• _OBJECTIVE_: Find every line in the material below that contains the word "Viewport" and copy each of those lines in full. Case matters, so skip lines where the word appears with different capitalization.
** begin **
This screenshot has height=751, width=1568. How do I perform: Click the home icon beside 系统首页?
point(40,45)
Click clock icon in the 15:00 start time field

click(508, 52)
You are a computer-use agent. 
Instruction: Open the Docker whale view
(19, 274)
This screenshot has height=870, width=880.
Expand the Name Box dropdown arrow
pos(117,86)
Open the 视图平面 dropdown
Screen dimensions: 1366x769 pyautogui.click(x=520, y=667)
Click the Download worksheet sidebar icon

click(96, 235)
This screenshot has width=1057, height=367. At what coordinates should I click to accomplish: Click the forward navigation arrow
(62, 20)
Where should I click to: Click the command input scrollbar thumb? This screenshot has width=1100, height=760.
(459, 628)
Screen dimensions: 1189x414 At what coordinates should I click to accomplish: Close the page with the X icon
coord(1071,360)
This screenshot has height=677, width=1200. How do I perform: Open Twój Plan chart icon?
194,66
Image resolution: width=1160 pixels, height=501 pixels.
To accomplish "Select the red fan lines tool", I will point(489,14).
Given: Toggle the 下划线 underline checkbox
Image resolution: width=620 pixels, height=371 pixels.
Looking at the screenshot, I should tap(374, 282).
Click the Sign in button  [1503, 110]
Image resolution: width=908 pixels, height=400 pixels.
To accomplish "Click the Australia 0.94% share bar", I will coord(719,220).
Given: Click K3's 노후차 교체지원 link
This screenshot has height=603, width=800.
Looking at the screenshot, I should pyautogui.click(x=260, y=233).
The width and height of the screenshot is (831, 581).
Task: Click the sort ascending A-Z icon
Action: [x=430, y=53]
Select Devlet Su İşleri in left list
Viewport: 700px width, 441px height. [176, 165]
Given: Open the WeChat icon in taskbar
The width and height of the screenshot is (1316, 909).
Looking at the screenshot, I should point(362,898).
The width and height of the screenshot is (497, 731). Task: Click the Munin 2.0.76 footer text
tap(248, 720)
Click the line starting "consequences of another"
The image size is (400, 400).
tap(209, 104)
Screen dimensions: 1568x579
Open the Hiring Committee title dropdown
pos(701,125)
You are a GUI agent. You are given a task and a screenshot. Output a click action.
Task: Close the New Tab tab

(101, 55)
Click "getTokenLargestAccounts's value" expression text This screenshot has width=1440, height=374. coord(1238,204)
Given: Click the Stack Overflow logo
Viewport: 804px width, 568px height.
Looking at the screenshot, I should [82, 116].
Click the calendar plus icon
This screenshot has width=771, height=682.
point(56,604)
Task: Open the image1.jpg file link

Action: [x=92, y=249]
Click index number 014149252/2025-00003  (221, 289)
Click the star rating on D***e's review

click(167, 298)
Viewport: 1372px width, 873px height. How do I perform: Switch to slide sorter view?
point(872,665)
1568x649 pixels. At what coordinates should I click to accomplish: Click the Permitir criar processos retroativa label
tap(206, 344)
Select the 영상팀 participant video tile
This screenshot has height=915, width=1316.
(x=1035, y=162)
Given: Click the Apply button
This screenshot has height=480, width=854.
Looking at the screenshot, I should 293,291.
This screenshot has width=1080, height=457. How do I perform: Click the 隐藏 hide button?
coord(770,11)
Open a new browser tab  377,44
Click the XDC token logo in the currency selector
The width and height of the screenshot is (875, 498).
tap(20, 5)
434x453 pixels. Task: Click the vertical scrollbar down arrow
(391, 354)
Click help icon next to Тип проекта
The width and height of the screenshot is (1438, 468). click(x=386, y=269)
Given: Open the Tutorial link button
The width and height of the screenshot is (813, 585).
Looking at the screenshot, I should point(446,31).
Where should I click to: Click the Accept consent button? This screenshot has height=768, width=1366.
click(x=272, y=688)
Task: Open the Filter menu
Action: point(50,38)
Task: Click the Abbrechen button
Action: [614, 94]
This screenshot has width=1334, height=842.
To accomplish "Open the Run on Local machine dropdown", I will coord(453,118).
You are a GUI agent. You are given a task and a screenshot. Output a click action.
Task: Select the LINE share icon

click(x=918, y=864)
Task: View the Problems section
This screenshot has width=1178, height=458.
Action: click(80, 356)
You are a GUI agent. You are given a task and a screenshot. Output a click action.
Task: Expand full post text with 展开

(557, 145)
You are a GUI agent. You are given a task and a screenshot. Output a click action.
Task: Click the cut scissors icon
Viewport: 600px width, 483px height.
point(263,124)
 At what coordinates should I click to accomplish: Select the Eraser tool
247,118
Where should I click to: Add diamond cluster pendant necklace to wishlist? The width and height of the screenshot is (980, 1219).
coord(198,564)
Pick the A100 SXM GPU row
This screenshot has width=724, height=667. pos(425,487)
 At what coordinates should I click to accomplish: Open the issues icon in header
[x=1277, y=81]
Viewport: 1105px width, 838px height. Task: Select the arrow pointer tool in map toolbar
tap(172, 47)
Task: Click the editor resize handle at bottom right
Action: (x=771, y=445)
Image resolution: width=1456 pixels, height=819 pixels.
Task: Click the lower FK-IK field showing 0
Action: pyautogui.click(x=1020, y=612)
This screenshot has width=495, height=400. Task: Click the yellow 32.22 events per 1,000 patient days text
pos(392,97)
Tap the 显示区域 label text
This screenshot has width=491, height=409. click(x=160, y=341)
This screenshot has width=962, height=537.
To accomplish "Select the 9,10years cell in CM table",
** end **
• _ANSWER FOR THE TASK_:
Viewport: 700px width, 441px height. [176, 165]
Viewport: 804px width, 568px height.
Viewport: 1372px width, 873px height. How do I perform: Switch to slide sorter view?
Viewport: 600px width, 483px height.
Viewport: 1105px width, 838px height. Task: Select the arrow pointer tool in map toolbar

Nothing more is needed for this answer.